Switch every "Select" in the listing below to "Pick" and reproduce the lines with nothing else changed, leaving out the pictures.

[Lines of data]
+---+

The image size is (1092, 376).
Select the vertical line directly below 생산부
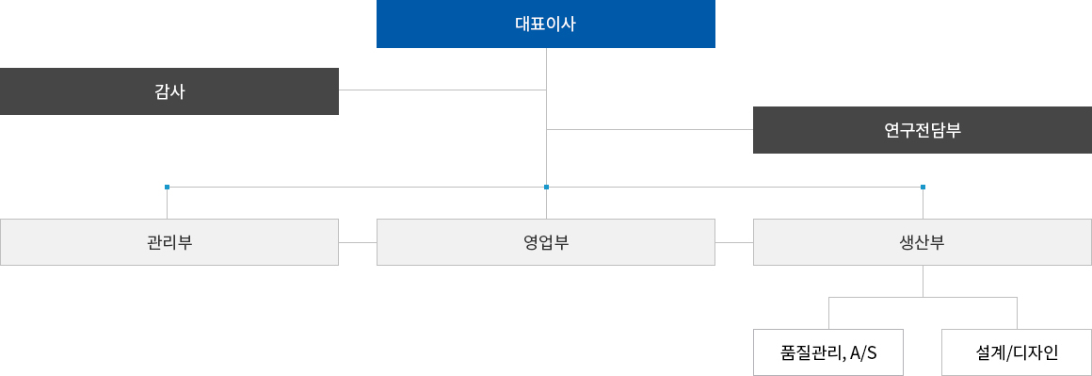click(923, 281)

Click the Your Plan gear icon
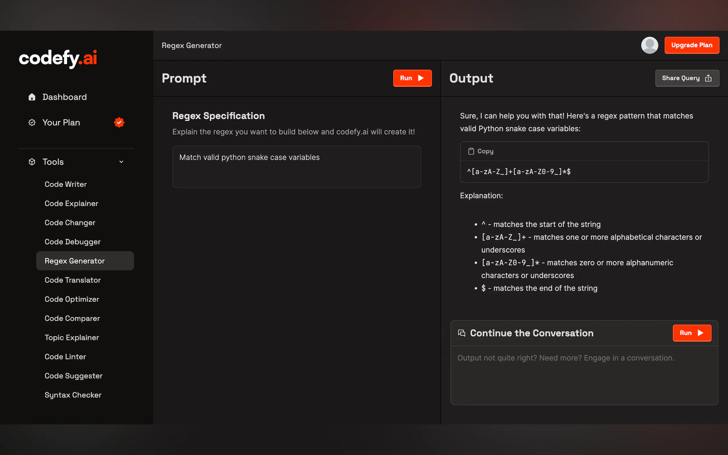[x=32, y=122]
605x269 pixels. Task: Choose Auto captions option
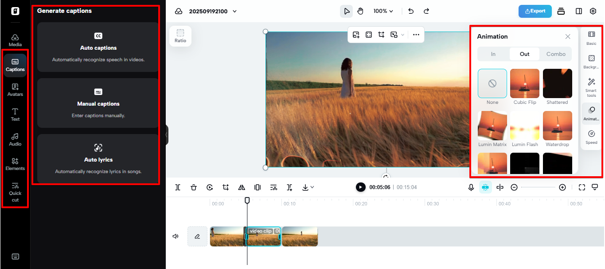[x=98, y=47]
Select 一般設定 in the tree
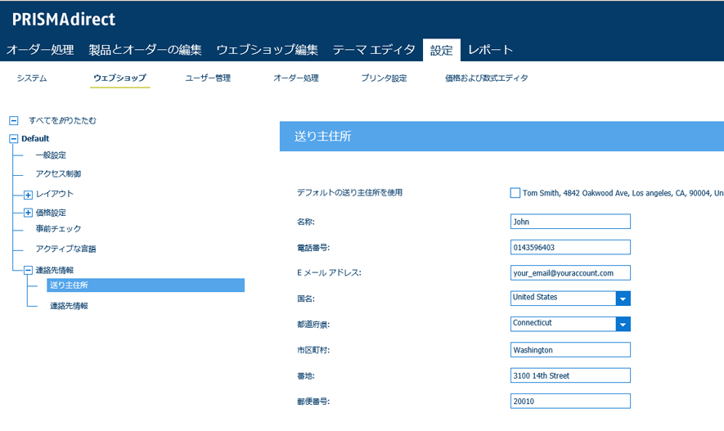724x431 pixels. coord(51,155)
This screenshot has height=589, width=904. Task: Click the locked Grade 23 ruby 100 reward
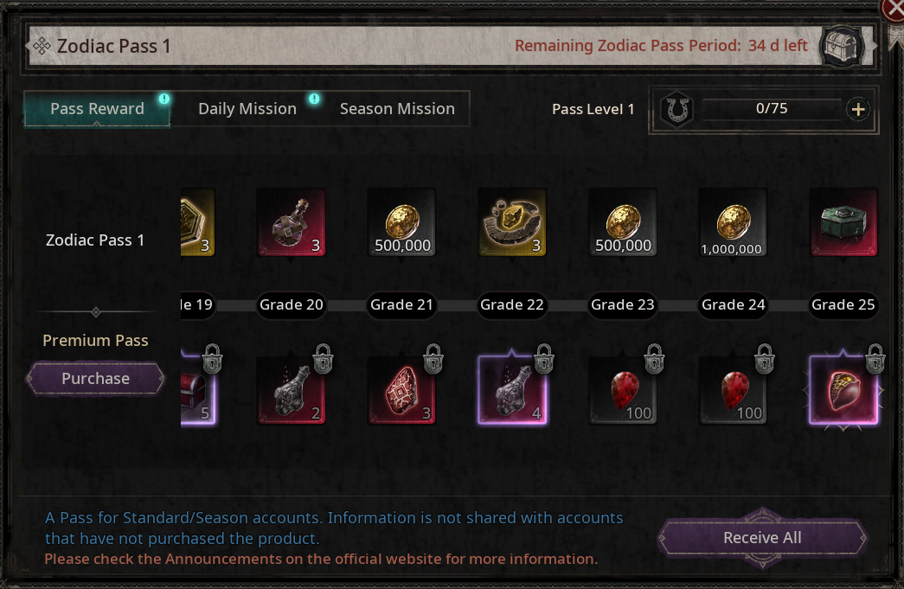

+---+

**Exercise result:**
The image size is (1092, 376).
Pick the vertical line directly below 생산부
click(923, 281)

Click the Your Plan gear icon
[x=32, y=122]
605x269 pixels. Task: Choose Auto captions option
[x=98, y=47]
Pick 一般設定 in the tree
724x431 pixels. coord(51,155)
This screenshot has height=589, width=904. Task: Click the locked Grade 23 ruby 100 reward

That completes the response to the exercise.